Which was why Cruz said resort owners should stop blaming only the government for Boracay’s six-month shutdown starting on April 26, “because the resort owners themselves were all the while busy making money.’’
Speaking at a business forum in February, President Rodrigo Duterte framed the problem starkly, saying Boracay had turned into a “cesspool” because of sewage from tourism establishments flowing directly into the sea. A total of 195 businesses have been found to be unconnected to the island’s sewerage system, according to the Department of Environment and Natural Resources.
Wake-up call
Cruz added: “I’m in favor of the temporary shutdown because what really happened was that resort and business owners forgot that, though they own or lease land on the island, its beachfront is for everyone. They just didn’t care about the sea and were dumping everything there.”

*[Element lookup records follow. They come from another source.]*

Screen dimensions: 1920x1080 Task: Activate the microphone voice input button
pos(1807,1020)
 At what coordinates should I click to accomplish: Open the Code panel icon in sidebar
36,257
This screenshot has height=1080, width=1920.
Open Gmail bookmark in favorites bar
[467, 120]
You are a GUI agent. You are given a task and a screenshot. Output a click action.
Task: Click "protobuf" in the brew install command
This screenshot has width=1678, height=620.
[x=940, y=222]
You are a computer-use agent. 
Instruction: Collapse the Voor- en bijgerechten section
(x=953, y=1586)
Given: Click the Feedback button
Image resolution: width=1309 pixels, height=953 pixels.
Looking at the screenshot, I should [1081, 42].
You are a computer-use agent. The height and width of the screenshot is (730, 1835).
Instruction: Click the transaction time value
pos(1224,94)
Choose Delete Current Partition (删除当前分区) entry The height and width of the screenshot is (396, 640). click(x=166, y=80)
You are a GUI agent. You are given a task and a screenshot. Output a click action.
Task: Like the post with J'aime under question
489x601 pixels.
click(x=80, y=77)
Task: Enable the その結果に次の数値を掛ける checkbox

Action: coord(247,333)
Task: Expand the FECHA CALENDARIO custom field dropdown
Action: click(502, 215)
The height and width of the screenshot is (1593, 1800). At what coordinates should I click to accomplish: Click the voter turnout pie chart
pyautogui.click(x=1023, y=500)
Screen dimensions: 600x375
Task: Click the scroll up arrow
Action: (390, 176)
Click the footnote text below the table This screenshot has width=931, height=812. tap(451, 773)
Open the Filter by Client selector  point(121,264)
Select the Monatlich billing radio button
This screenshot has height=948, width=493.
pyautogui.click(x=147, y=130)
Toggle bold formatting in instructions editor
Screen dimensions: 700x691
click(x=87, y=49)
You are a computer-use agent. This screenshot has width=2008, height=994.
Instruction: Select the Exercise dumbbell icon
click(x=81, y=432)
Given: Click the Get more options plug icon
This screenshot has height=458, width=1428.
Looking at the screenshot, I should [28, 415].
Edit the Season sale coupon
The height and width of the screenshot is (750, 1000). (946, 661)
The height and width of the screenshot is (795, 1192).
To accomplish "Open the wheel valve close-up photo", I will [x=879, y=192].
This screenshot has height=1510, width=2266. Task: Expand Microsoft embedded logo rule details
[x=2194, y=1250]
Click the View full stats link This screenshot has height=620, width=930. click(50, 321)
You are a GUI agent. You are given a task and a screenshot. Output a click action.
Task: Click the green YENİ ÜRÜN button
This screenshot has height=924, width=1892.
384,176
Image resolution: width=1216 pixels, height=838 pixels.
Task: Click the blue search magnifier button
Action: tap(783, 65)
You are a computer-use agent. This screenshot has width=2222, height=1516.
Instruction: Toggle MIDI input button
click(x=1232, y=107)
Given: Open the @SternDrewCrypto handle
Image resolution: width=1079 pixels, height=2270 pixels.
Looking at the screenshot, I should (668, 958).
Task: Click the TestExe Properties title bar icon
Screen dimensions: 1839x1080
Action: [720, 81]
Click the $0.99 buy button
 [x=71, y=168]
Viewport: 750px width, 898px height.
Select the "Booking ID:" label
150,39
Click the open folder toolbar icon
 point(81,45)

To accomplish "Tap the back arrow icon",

Fuentes said that he, too, welcomed Boracay’s rehabilitation. “It’s about time. If it has to be temporarily closed, so be it. What I cannot appreciate, though, is that, up to now, there is no clear and definite plan on how the rehabilitation would be done. It’s only now that we are getting some guidelines on a piecemeal basis. But everything is still a big ‘what happens now?’”
Closing Boracay is a wake-up call, Cruz said. “I was even telling the owners, once their resorts become popular throughout the year, the room rates should go down. They never did!”
He slammed the local government as well. Despite the taxes collected, Boracay doesn’t even have a hospital, Cruz said. “These are in your mind when you live there. I stayed there for the beautiful sunset every day. But I knew I was going to leave the island one day because I’m not from there.”
But there’s hope, he assured. “The residents have to change their attitude. It’s not only the sewage system, it’s the people’s mindset that has to change. The residents and resort owners have to change their values and learn to appreciate that the island is not a piggy bank.”
Fortunately, Cruz said, nature has a way of healing itself—but with people’s help.